Several possibilities crowded my mind. Did I allow a little too much areola to show on one of those girls in the most recent Palm Sunday post, express inadvertent racism or misgender someone? It wasn't immediately obvious, but I managed to at least figure out which post was responsible, and was surprised that it was little one off about new thoughts on the origin of the Covid-19 coronavirus. It had two major parts, first a link to and teaser quote from a quite serious article by Nicholas Wade, who said, that looking at all available evidence, the evidence suggesting the virus was modified and escaped from a virus lab, presumably the Wuhan Institute of Virology, which is well known for working with and modifying coronaviruses is stronger than the evidence that it jumped directly from wildlife to humans. It even said, and I reiterated the point, that it is not a matter of certainty, only a matter of which origin story seemed more likely given available evidence. In the past few days we've seen rising interest in the lab origin theory around the country, and even the sainted Dr. Fauci admits the possibility. Does scientific thinking now violate Google community standards? I hope not.
The second part of the post was a link to a Tweet which had a graph which purported to show that the strength of the lock down in states was not particularly well correlated with the outcomes as measured by deaths per 100k, but that the "freedom index" was rather well correlated with unemployment per 100k, with "freer" states having lower 44% lower unemployment.
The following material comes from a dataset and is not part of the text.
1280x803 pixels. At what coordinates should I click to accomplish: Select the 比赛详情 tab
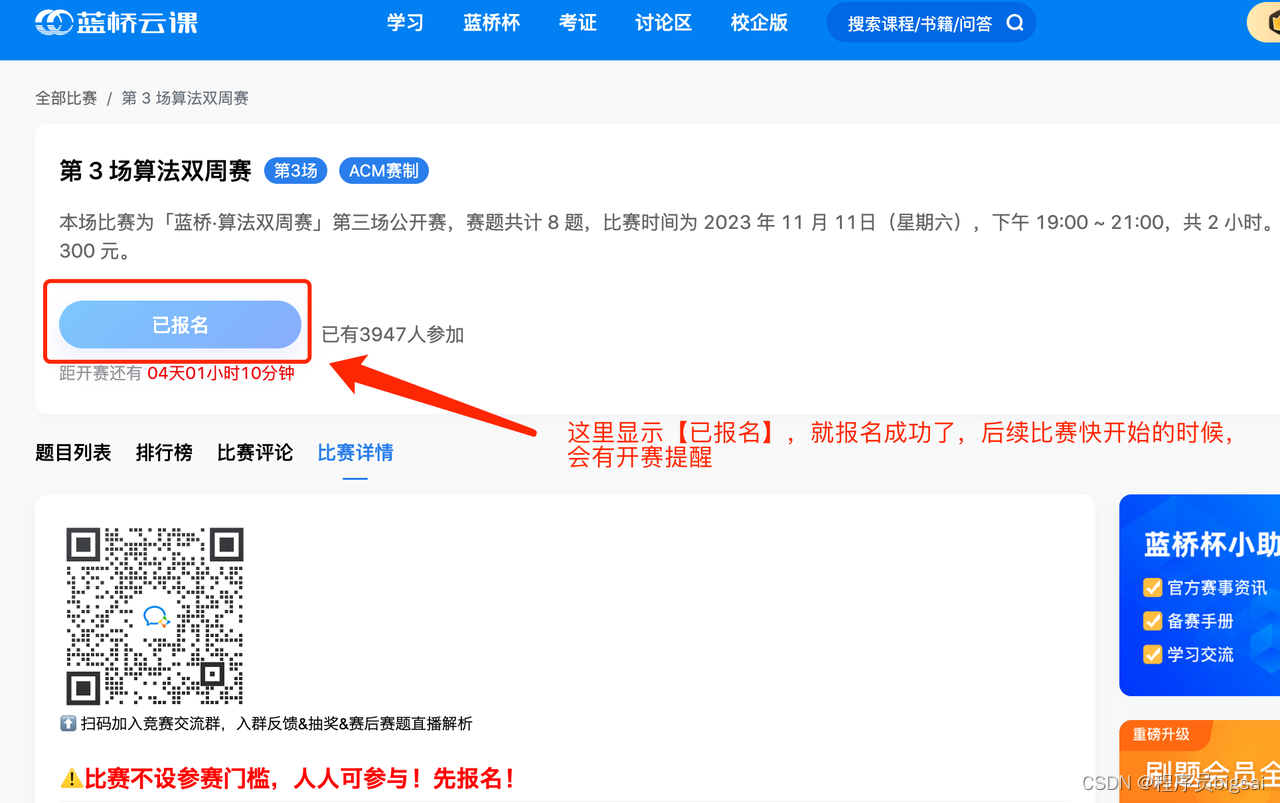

Being social science, this is a lot sketchier, depending on how one defines "freedom," but again, nothing exceptional. One imagines the people constructing the "freedom index" had an axe to grind, but then, who doesn't; certainly not Google.
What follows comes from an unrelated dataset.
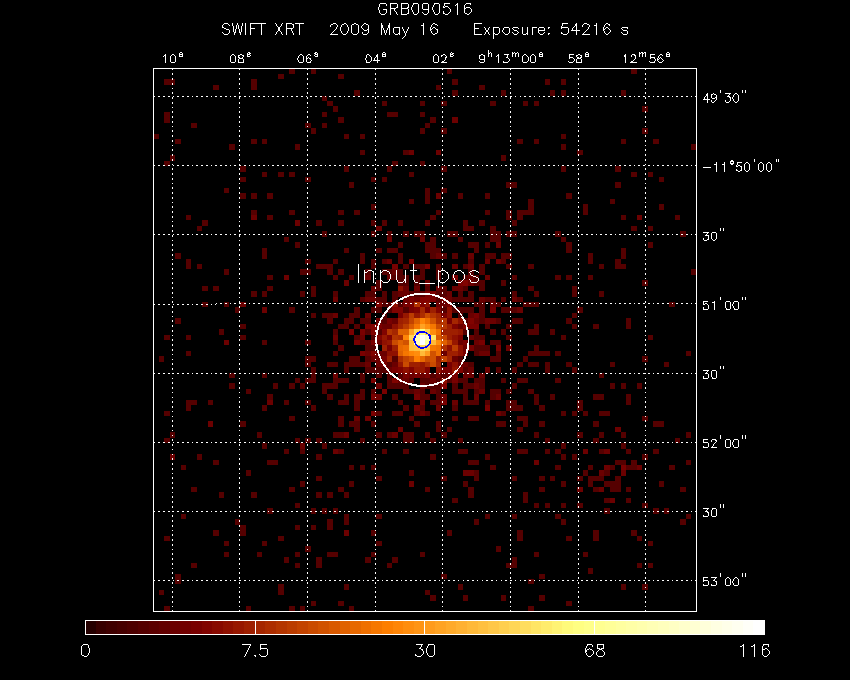
Task: Click the 0 minimum color bar label
Action: click(86, 652)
So I went off to the Blogger Community Guidelines to see where these might have fallen afoul, and this was the closest thing I could find:
Misleading content related to harmful health practices: misleading health or medical content that promotes or encourages others to engage in practices that may lead to serious physical or emotional harm to individuals, or serious public health harm.
My bold. I don't see where my post promoted or encourage any others to engage in any practices, let alone "practices that may lead to serious physical or emotional harm to individuals, or serious public health harm".
My guess is that somebody flagged to post to Google and complained that it , and they unpublished it rather than actually read and understand the post itself.